1. The widespread impacts of roads on animal movement have led to the search for innovative mitigation tools. Wildlife crossing structures (tunnels or bridges) are a common approach, however their effectiveness remains unclear beyond isolated case studies.

2. We conduct an extensive literature review and synthesis to address the question: What is the evidence that wildlife crossing structures mitigate the barrier effect of roads on wildlife movement? In particular we investigated whether wildlife crossing structures prevented an expected decline in cross-road movement, restored movement to pre-construction conditions, or improved movement relative to taking no action.

3. In an analysis of 313 studies, only 14% evaluated whether wildlife crossing structures resulted in a change in animal movement across roads. We identified critical problems in existing studies, especially the lack of benchmarks (e.g., pre-road, pre-mitigation or control data) and the use of biased comparisons.

4. Wildlife crossing structures allowed cross-road movement in 98% of datasets and improved movement in ~60%. In contrast, the decline of wildlife movement was prevented in fewer than 40% of cases. For most structure types and species groups there was insufficient evidence to draw generalisable conclusions.

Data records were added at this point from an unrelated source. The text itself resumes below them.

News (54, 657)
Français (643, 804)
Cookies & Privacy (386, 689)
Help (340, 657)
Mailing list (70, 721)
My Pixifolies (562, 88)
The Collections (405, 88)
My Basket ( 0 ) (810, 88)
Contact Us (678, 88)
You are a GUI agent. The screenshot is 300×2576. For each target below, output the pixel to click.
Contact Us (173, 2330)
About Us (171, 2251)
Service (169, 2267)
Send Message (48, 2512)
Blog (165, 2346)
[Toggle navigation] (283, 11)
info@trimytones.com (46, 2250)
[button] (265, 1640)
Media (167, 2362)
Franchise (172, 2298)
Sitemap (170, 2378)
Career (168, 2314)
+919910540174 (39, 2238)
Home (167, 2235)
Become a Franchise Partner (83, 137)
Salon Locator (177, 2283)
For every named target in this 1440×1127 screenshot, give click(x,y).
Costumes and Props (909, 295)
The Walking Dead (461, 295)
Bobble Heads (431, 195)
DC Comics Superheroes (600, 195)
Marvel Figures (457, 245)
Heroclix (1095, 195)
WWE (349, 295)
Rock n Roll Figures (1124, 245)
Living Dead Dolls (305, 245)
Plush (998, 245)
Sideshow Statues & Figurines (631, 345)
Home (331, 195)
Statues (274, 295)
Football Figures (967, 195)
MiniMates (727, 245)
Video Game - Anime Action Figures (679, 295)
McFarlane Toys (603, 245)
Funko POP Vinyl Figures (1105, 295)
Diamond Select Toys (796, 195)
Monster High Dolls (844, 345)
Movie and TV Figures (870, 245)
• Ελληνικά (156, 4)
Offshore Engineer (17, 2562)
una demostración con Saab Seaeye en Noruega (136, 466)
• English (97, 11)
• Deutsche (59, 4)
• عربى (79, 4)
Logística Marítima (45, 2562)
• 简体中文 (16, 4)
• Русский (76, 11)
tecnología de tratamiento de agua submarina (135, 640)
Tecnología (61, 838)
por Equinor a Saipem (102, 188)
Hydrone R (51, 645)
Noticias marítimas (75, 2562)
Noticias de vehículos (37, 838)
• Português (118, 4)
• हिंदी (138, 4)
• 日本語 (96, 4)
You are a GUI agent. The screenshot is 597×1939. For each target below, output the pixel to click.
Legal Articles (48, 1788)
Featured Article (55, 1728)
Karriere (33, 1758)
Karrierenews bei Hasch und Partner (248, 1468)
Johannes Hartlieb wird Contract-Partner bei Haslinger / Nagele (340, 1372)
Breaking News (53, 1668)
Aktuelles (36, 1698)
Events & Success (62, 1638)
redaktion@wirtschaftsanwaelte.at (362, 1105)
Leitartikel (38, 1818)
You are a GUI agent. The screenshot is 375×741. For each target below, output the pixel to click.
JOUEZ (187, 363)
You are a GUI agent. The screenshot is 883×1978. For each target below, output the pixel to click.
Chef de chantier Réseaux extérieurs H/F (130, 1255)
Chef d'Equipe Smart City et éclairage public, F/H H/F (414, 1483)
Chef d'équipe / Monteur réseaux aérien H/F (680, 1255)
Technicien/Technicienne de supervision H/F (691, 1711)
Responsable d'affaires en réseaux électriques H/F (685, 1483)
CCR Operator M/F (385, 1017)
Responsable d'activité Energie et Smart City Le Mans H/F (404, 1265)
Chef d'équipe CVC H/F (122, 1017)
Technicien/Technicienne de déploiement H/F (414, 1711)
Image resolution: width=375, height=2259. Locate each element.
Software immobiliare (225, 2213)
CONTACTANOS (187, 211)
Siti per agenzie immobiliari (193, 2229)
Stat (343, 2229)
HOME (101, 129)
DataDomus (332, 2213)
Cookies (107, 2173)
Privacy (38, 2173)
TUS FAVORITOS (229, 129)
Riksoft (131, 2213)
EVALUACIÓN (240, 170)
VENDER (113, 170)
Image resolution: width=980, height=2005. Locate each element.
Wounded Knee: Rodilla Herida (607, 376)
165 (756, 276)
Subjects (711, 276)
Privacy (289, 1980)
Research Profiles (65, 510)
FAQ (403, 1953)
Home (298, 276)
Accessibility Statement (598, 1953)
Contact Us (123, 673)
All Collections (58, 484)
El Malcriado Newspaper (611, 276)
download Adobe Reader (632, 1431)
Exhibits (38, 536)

5. Synthesis and Applications: The evidence to date suggests that wildlife crossing structures can mitigate the barrier effect of roads on wildlife movement, but in many cases have been poorly implemented or evaluated. The most supported measures were: the addition of ledges and vegetation cover to increase movement for small mammals; underpasses to prevent the decline in movement of ungulates following road construction; and improving road-crossing for arboreal mammals using canopy bridges and vegetated medians. We strongly recommend that future use of crossing structures closely adhere to species-specific, best-practice guidelines to improve implementation, and be paired with a thorough evaluation that includes benchmark comparisons, particularly for measures and species that lack sufficient evidence (e.g. invertebrates, amphibians, reptiles, birds, and overpasses).